* Your task *
Transcribe exactly, and without pictures, the lines from the one that contains "Where should I" through the last line of the material.

* Supplied entries *
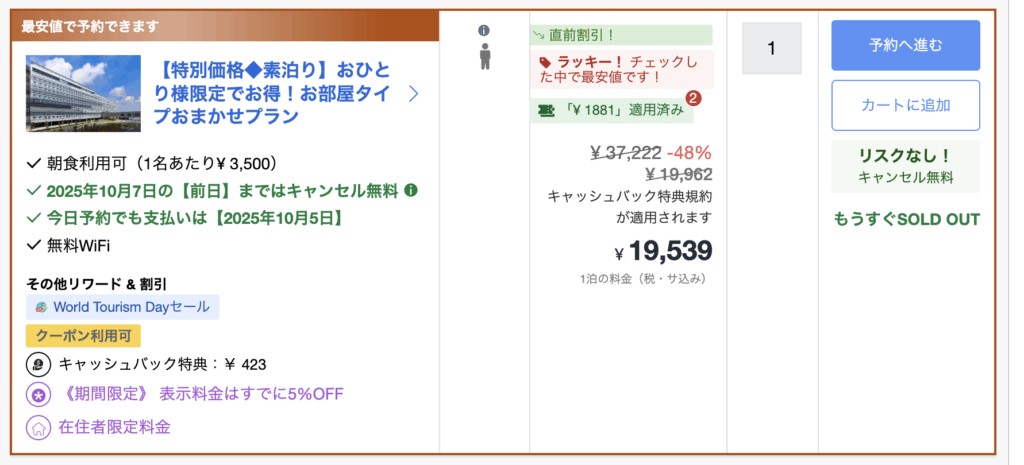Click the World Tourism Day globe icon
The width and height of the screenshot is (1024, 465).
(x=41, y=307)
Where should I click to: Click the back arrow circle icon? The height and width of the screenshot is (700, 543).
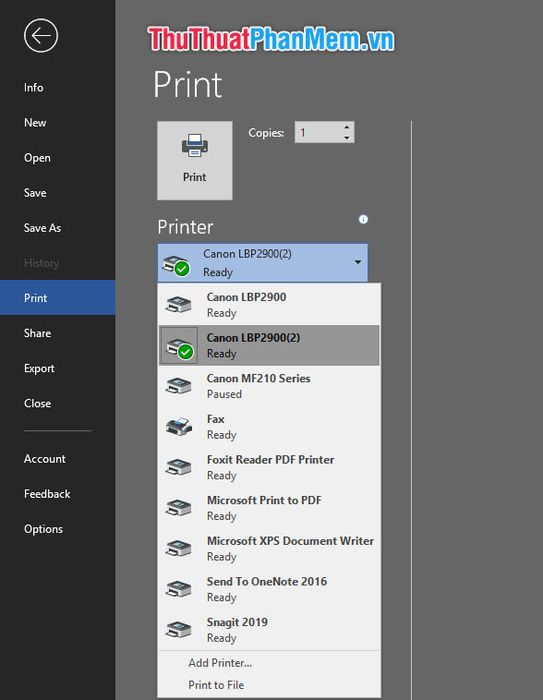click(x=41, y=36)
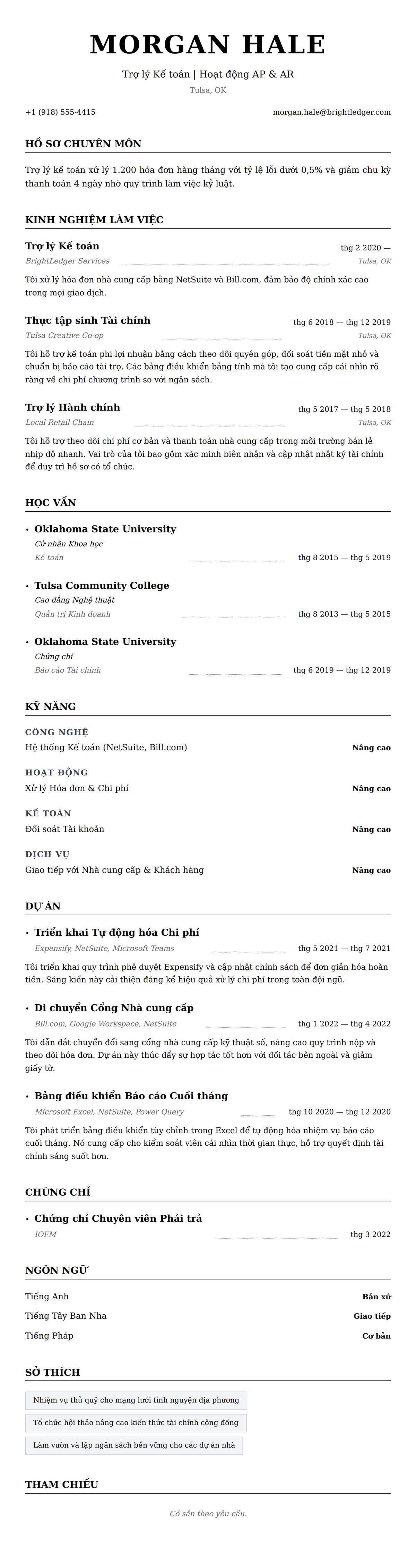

* Expected output *
Where should I click to: Click the back arrow circle icon? The height and width of the screenshot is (700, 543).
click(x=41, y=36)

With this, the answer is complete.